Por su don de predicador, su índole humilde y su misticismo, Antonio de Padua supo propiciarse el afecto de la gente, que le bautizo como “martillo de los heréticos”, “taumaturgo” y “santo de los milagros”. Aquí te contamos algunos de sus prodigios más famosos.

5 milagros de San Antonio

1. El milagro del avaro

Encontrándose en el entierro de un hombre muy acaudalado, Antonio exclamó que no se podía enterrar en un lugar consagrado a un muerto sin corazón. Así, para sacar de duda a los asistentes, fueron llamados los médicos para averiguar si el Santo decía la verdad. Cuál fue la sorpresa de todos cuando se descubrió que efectivamente el difunto no tenía el corazón, el cual fue encontrado dentro del cofre con todas sus riquezas.

2.  El milagro de Ezzelino da Romano

Ezzelino da Romano — gibelino de la homónima facción política que en aquellos años respaldaba al emperador del Sacro Imperio Romano, enfrentándose al Papa — capturó algunos güelfos de la facción opuesta, amenazando su ejecución. Sin embargo, Antonio de Padua le intimó a Ezzelino que se convirtiera y así hizo el gibelino.

3.  El milagro de los peces

Llegado a Rimini para predicar contra la herejía, Antonio fue recibido con total indiferencia por el pueblo. Se encaminó entonces hacia el río Marecchia, donde dirigió su predicación a los peces. Empezó con estas palabras: "Dado que vosotros demostráis ser indignos de la Palabra de Dios, he aquí que me dirijo a los peces, para más abiertamente confundir vuestra incredulidad.".

Millares de peces afloraron en la superficie del agua para escuchar las palabras del Santo. Es así que la gente de Rimini presenció el milagro. 

4. El milagro de la mula

“Cuando la mula se arrodille delante de la hostia consagrada” fue la condición dictada a San Antonio por el hereje que se negaba a convertirse a la fe verdadera. Para ganar el reto, el hereje dejó a la mula sin comida durante tres días.

Sin embargo, cuando llegó el momento y encontrándose ante la elección entre el forraje y la hostia la mula, arrodillándose, se decantó por la última.

5.  El milagro de la visión

En sus últimos días de vida, San Antonio se refugió en Camposampiero con la esperanza de recuperarse después de una larga enfermedad. El conde Tiso, su amigo y anfitrión del sitio, le construyó una pequeña celda en medio del bosque.

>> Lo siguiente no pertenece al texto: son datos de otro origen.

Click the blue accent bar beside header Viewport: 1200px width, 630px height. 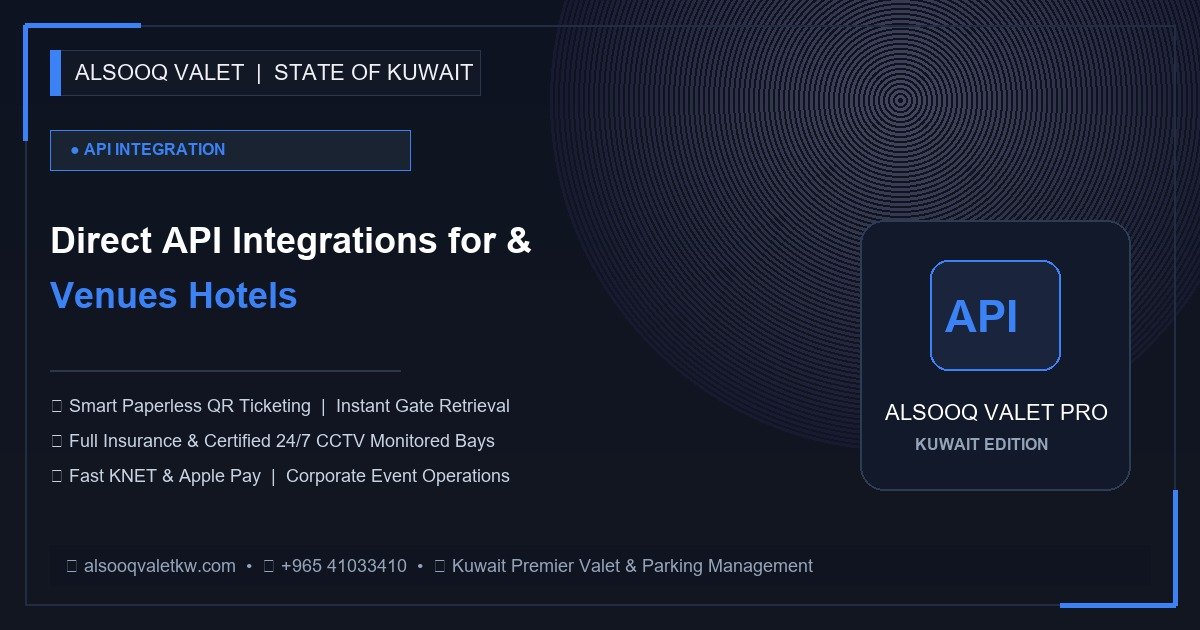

Una noche Tiso vio una luz muy potente desprenderse de la celda de Antonio. Pensando que se trataba de un incendio abrió la puerta y vió una escena conmovedora: San Antonio que, en éxtasis, tenía al Niño Jesús entre sus brazos.

La iglesia celebra este santo extraordinario el 13 de junio, que corresponde al día de su muerte.